Authorities have responded to 13 seal hookings so far this year, including three that killed seals.
The most recent hooking involved the seal RK54, who swallowed a hook, became entangled in a fishing line and died. His carcass was found near Kauai’s Ninini lighthouse last Tuesday.
The 13 hookings so far this year are an increase from nine last year. They also exceed the average for the past decade, when about eight seals were caught each year.
Authorities were able to remove hooks in seven of the cases because people reported the hookings early. One seal removed the hook itself. Another seal is still hooked but alive.
William Aila, the state Department of Land and Natural Resources director, said fishing interactions don’t pose a major threat to the recovery of the critically endangered species.
But he said the department and federal officials want to address everything that harms Hawaiian monk seals, a species with a population of just 1,100 that’s declining about 4 percent annually.
“We want to partner with the fishermen to further reduce impacts.
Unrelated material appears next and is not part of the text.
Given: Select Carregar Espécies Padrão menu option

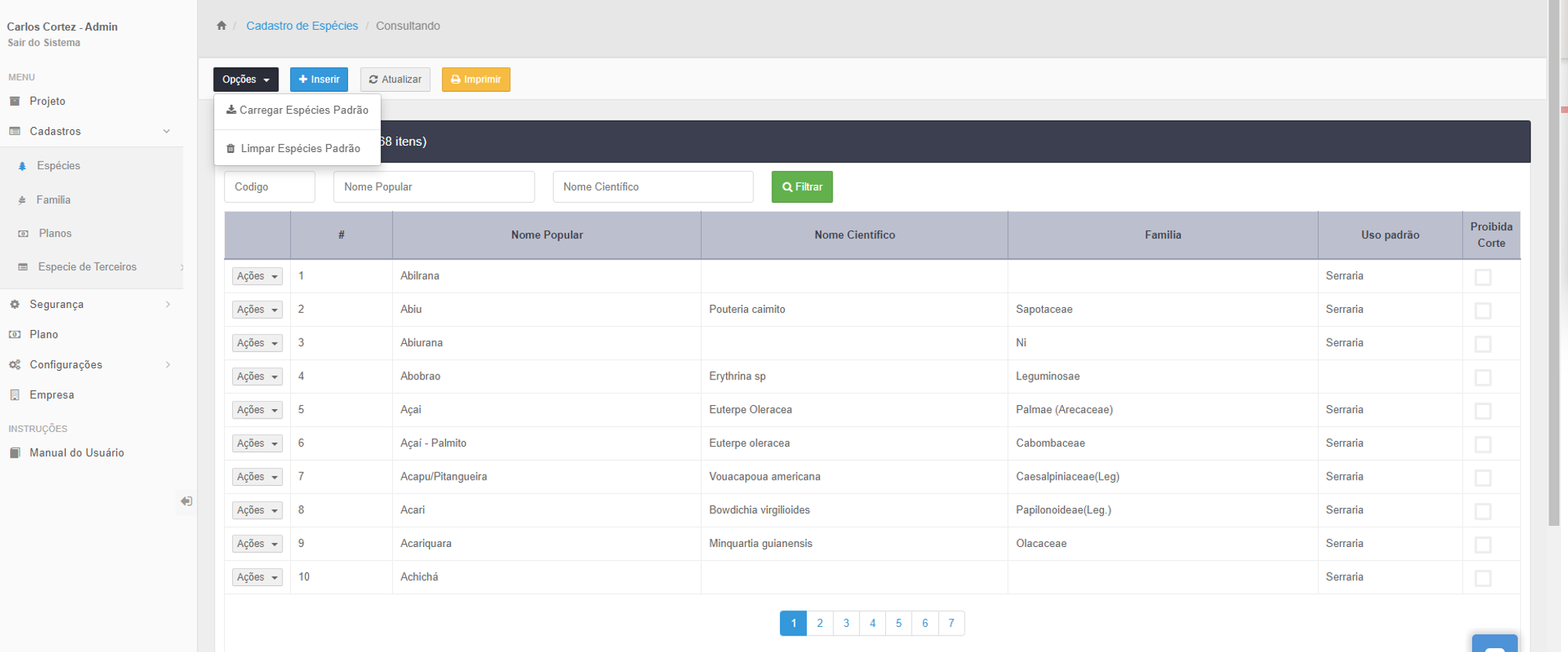Looking at the screenshot, I should (297, 110).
Following the guidelines and reporting hookings can help make a relatively small impact become even smaller,” Aila said in a statement issued Friday.
The National Oceanic and Atmospheric Administration hotline for reporting hooked or entangled seals is 1-888-256-9840.
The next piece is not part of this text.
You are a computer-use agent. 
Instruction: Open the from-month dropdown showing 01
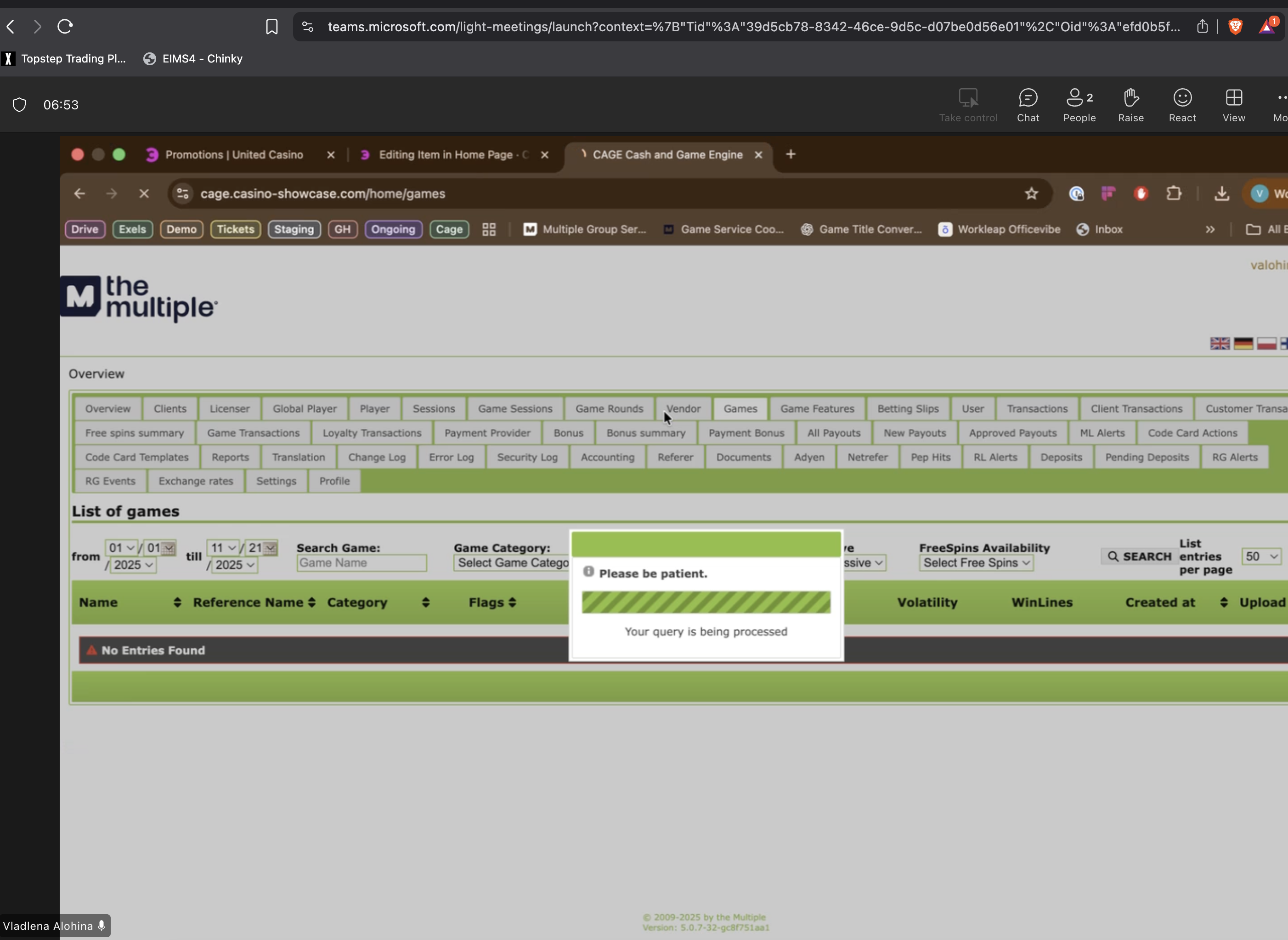(121, 548)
The department and NOAA are both urging fishermen and others to write down the number or save it in their mobile phones so they may call it quickly.
“As the numbers of successful interventions from this year show, reporting early is important to the potential survival of the seal in question,” said David Schofield, the marine mammal health and response program manager at NOAA’s Pacific Islands Regional Office.
Reporting also helps authorities develop better ways to keep seals away from fishing gear and fishing areas, which should help prevent the seals from becoming hooked and entangled.